In reaching out to Hatch, PhRMA, BIO and the Chamber express fear that the UN HLP “could degrade the global ecosystem for innovation, leading companies to curb investments in R&D and thus depriving people worldwide of critical advances in areas like healthcare and clean energy.”

The trade associations identify the following problems with the UN HLP:

Challenges to IP protection are proliferating throughout the UN system, and the approach adopted by the U.S. delegation in Paris could be applied to other UN initiatives, such as the recently announced UN High Level Panel on Access to Medicines (UNHLP). This panel, formed by the UN Development Program (UNDP) in November 2015, will analyze and make recommendations to “remedy the policy incoherence between the justifiable rights of inventors, international human rights law, trade rules and public health in the context of health technologies.”

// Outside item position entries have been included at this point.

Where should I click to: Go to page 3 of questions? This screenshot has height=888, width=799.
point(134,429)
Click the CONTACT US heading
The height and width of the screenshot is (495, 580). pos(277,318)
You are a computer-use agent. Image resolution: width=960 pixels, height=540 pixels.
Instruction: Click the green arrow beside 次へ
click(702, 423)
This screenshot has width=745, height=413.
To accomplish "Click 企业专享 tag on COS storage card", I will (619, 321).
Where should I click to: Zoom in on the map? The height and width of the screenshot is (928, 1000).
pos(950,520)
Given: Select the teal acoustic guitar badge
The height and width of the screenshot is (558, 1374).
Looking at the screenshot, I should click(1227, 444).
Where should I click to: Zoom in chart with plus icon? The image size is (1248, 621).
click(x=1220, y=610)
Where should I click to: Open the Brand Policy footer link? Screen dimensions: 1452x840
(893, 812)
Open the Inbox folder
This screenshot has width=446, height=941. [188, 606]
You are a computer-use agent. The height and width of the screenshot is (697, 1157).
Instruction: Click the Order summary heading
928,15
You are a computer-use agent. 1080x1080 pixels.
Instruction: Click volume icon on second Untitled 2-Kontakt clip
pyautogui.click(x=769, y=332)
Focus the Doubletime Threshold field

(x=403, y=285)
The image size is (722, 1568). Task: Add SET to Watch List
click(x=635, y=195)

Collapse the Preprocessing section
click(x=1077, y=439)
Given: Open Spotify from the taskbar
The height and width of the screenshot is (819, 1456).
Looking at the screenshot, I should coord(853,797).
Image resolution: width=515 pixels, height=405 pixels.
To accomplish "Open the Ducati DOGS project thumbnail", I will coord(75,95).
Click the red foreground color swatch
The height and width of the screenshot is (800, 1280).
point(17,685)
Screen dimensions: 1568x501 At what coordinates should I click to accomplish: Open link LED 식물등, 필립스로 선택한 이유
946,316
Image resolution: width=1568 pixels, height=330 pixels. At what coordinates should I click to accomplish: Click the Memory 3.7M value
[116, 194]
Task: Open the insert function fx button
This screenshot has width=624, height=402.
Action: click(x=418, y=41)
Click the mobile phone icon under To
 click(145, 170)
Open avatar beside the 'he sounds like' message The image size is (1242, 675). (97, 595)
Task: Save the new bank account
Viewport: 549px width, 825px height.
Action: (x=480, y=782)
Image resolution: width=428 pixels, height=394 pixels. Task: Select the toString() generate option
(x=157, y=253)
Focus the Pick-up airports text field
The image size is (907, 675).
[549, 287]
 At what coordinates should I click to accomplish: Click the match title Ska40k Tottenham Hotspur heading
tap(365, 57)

We are concerned, however, that the UNHLP process will not provide for an informed, balanced, and inclusive dialogue that adequately incorporates the perspectives of innovators. Concerns have already arisen from the lack of transparency regarding the selection of the panel members and experts, the limited scope of inquiry that specifically excludes the broader context needed to understand the complex issues impacting the development and deployment of health-related technologies, and the tight timeline for the Panel’s work that allows little room for stakeholder engagement. Based on the lack of balance evident in the background and views of Panel and advisory group members, and as well as the lack of important context about the value of intellectual property in the Panel’s supporting documents, it is unfortunately likely that the result of this process, while perhaps well-intentioned, will be ill-informed.

As a policy response to the UN HLP, these US trade associations propose replicating the assiduous, inter-agency, full court press the United States government pursued, in tandem with big business, in the run-up to the Paris Climate Change Conference in November 2015. Presumably, in the context of the UN HLP, PhRMA and BIO aim to coordinate closely with the U.S. Department of State, the Office of the United States Trade Representative (USTR), the U.S. Patent and Trademark Office (USPTO), the White House and the Department of Health and Human Services (DHHS).

Significant challenges to IP still remain in the Paris Agreement’s implementation and subsequent negotiations—especially those related to the technology development and transfer chapter. Nonetheless, we are certain that the successful UNFCCC outcome on IP in Paris could not have been achieved without close interagency cooperation and collaboration among the U.S. government’s technical and IP experts in dialogue with business. This allowed the U.S. delegation to develop and defend consistent negotiating positions that, ultimately, are in the interest of not only U.S. innovators, but also people everywhere who will benefit from clean innovation in the years to come. We would recommend that this coordination continue on other
important debates….

U.S. leadership will be essential to managing diverse initiatives across the UN system, such as the UNHLP, to ensure that they do not undermine innovation. All relevant U.S. government agencies must be aligned in such efforts, and the U.S. delegation must be appropriately staffed with officials from the agencies with IP expertise. This formula was essential to the positive outcome in the UNFCCC negotiations in Paris, and it should be retained as we tackle ongoing discussions that impact technology and healthcare innovation in the United Nations.

In light of this letter to Senator Hatch, one wonders if these trade associations have also expressed similar concerns to the Obama administration? The companies exult in the outcome of the Paris Agreement which expunged references to intellectual property. Following on the heels of the Paris Climate Change Conference in November 2015, it is clear that interests as diverse as British American Tobacco, General Electric, Pfizer and Walmart seek to cripple the HLP’s quest to “remedy the policy incoherence between the justifiable rights of inventors, international human rights law, trade rules and public health in the context of health technologies” in a bid to maintain the status quo.